Couple lose garden access court case despite home purchase assurance

An American couple, who bought a £7m house in Chelsea after assurances they would have use of a communal garden, have been unable to prove a legal right to access it, although it is not known if their conveyancing solicitor was aware of the Victorian rules governing it when they made their home purchase.

The Daily Telegraph reported that the couple bought their Grade II listed house in Ovington Square in 2008 mainly because the estate agent had told them they would have access to the private central garden in the square and this would compensate for not having one at their own six-bedroomed property.

Once they had moved in, the garden committee of residents, who oversee usage of the private grassed area which is surrounded by trees, flower beds and bushes, said they could not have keys for access because their house did not directly overlook the garden.

Their address is Ovington Square and they can see the garden when looking left from the front of their house.

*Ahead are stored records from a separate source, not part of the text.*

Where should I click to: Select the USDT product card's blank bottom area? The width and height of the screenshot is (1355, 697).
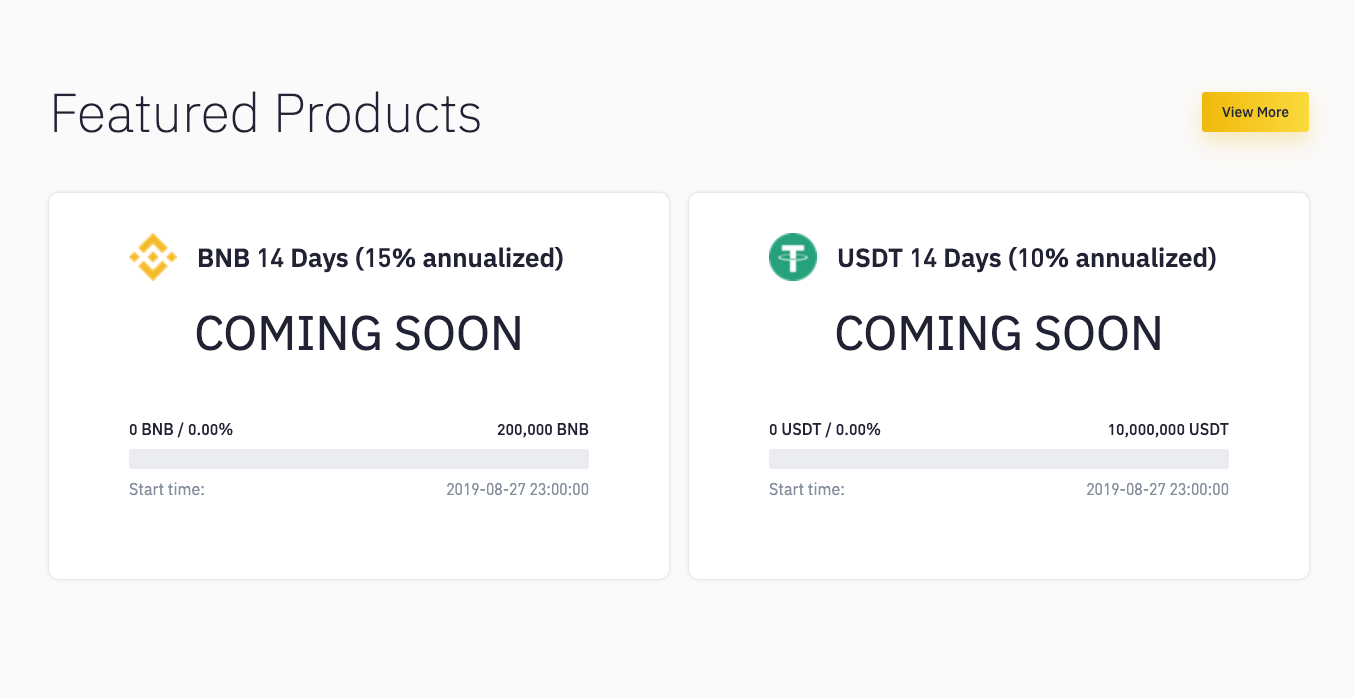coord(999,540)
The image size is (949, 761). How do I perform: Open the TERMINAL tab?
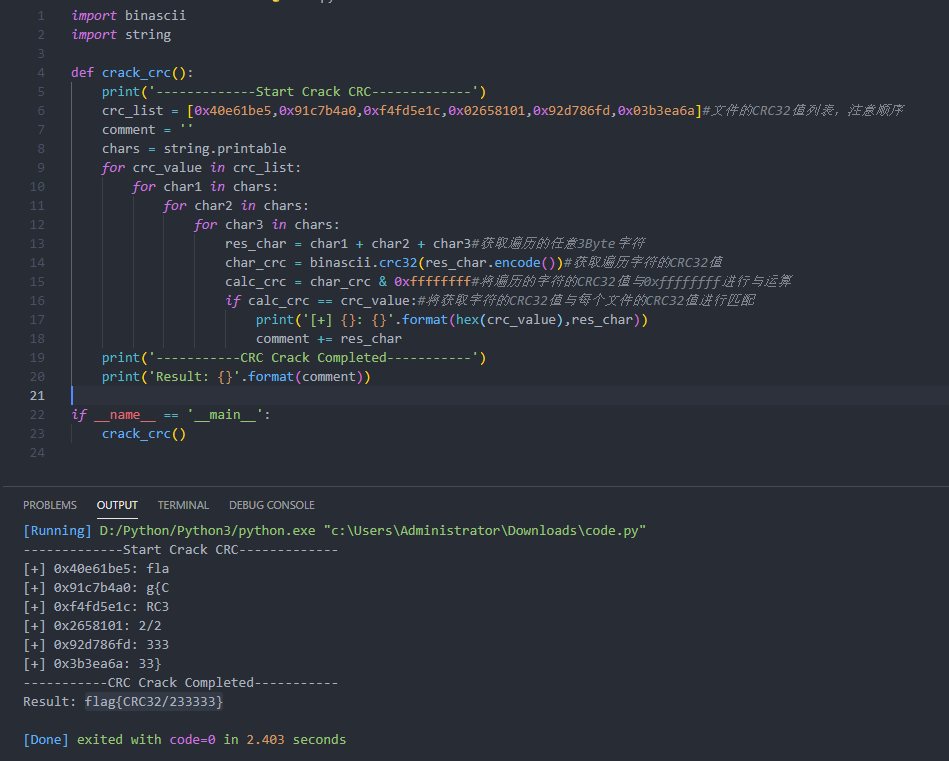click(x=183, y=505)
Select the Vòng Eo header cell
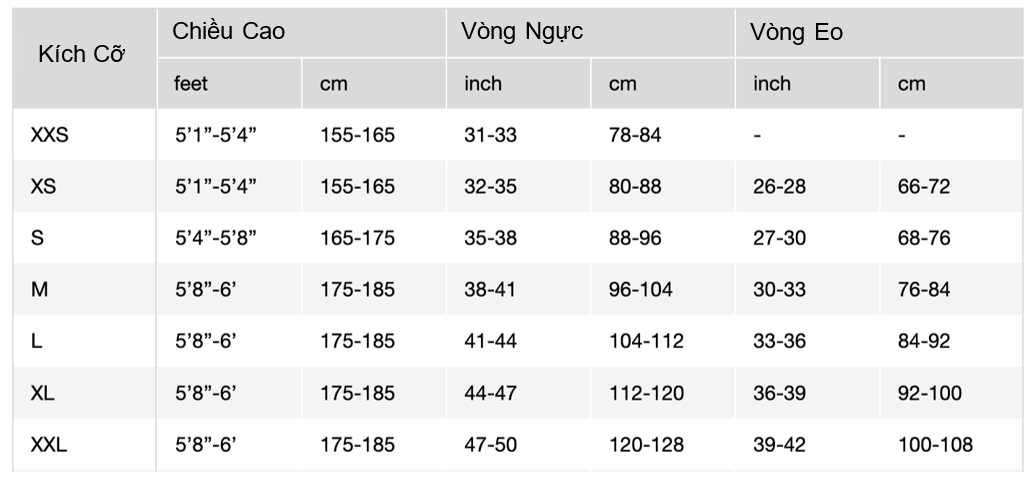Image resolution: width=1034 pixels, height=482 pixels. (799, 32)
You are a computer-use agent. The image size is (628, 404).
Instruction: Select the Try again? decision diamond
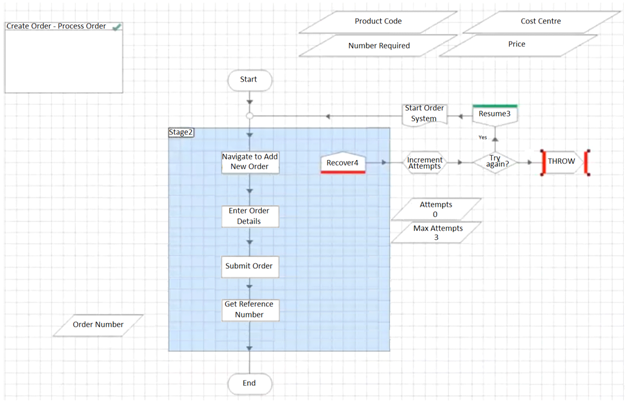(496, 162)
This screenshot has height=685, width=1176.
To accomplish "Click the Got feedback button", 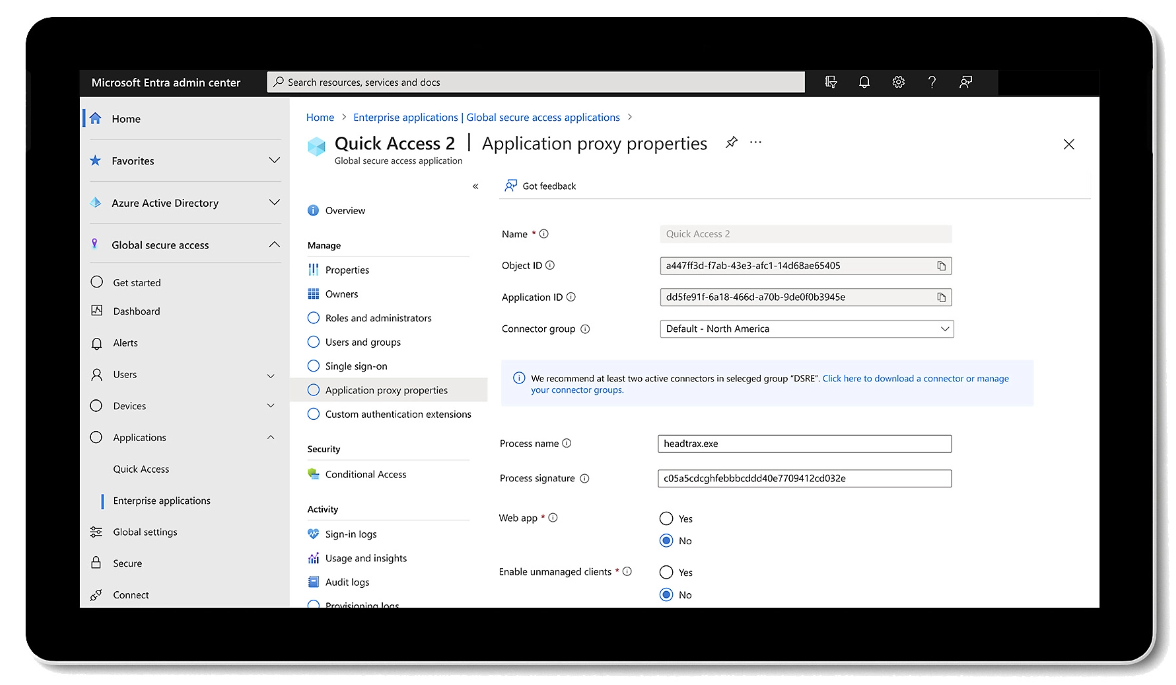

The couple decided to sue the committee and the Royal Borough of Kensington and Chelsea, which manages the garden, but in the High Court last week Judge Sir William Blackburne described the couple's arguments as "ingenious but wrong" and said they did not have a legal right to access.

He said the legal requirements of the 1852 Kensington Improvement Act meant that as the front of the house did not face the square in the sense intended, it was irrelevant that the gardens could be seen.

The judge added that, if the case had been proved, it would open the floodgates for other residents in similar circumstances to seek access to the private garden squares of London after they had made a home purchase.

Although the husband involved is a retired lawyer and researched much of the property law involved, the couple have £130,000 legal fees to pay. However, they told the newspaper they would not appeal and intended to stay in the house which they love.